Sasuke menoleh dan menemukan Sakura yang tangannya telah diperban. Pemuda itu berhenti sebentar kemudian melanjutkan jalannya menuju tangga turun. Satu langkah menjelang tangga, ia berkata. "Aku tak menyalahkanmu, Sakura. Jika kau tak menghentikanku, aku mungkin sudah menjadi bagian dari korban tewas di pihak kita. Tapi…mungkin saja, jika kau membiarkanku, aku masih bisa..."
Pemuda itu tak melanjutkan kata-katanya. Ia menuruni tangga.
Sakura menggigit bibir bawahnya. Jauh di dalam lubuk hatinya, ia tau apa yang akan diucapkan oleh Sasuke: aku masih bisa menyelamatkan Hinata. Gadis berambut pink itu mengepalkan kedua tangannya. Perbannya perlahan dirembesi oleh merah darahnya. "Kau tidak menyalahkanku, tapi kau kecewa padaku. Kenapa, Sasuke? Kenapa? Kenapa selalu Hinata?"
Di balik pintu salah satu ruangan, Naruto bersandar. Wajahnya bermuram durja.
:
:
Sasuke berdiri tegak menatap kumpulan anak buah Akatsuki y ang ditinggalkan oleh para petinggi mereka. Typicallypetinggi Akatsuki, mengorbankan apapun demi kepentingan mereka. Pemuda yang memegang kendali penuh di sana itu menyeringai seram. Ia mengambil AK-47 anak buahnya yang berdiri di samping kanannya. Tanpa berbicara, pemuda itu menembaki para anak buah Akatsuki yang masih hidup.
Perban di lengan kanannya memerah ketika lukanya yang baru dibalut oleh Ino itu terbuka. Tapi, ia terus menembaki mereka semua. Tak peduli pada sekitarnya. Tak peduli jika ia kehilangan wibawanya.
Dor. Dor. Dor. Dor. Dor. Dor. Dor. Dor.
Suara raungan kesakitan menyelimuti mansion luas yang berada jauh di luar kota itu. Langit sudah mulai berubah jingga di atas sana. Ketika lengan-lengannya bergetar, pemuda itu berhenti dan mengembalikan senjata pembunuh itu kepada anak buahnya.
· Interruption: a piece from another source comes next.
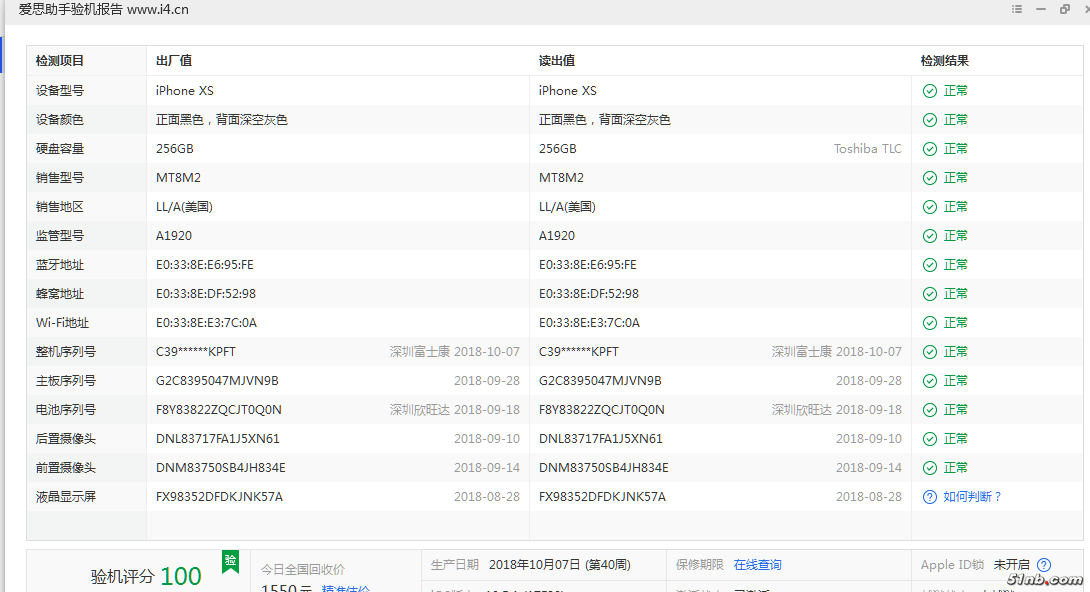Click the 验机评分 100 score
1090x592 pixels.
pos(146,576)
Dengan lantang, pemuda itu berteriak. "Kita berperang dengan Akatsuki! Demi nyawa teman kita, kita berperang. Ambil beberapa orang untuk diinterogasi! Habisi sisanya!"
Naruto, Kakashi, Neji, dan para petinggi Chidori lainnya hanya menatap Sasuke. Mereka semua terdiam, kehilangan kata-kata. Di depan sana, bukanlah Sasuke Uchiha yang selama ini mereka kenal. Dengan inisiatif sendiri, Neji dan Kakashi maju dan menggeret keluar sebelas orang di antara mereka, memilih dengan insting.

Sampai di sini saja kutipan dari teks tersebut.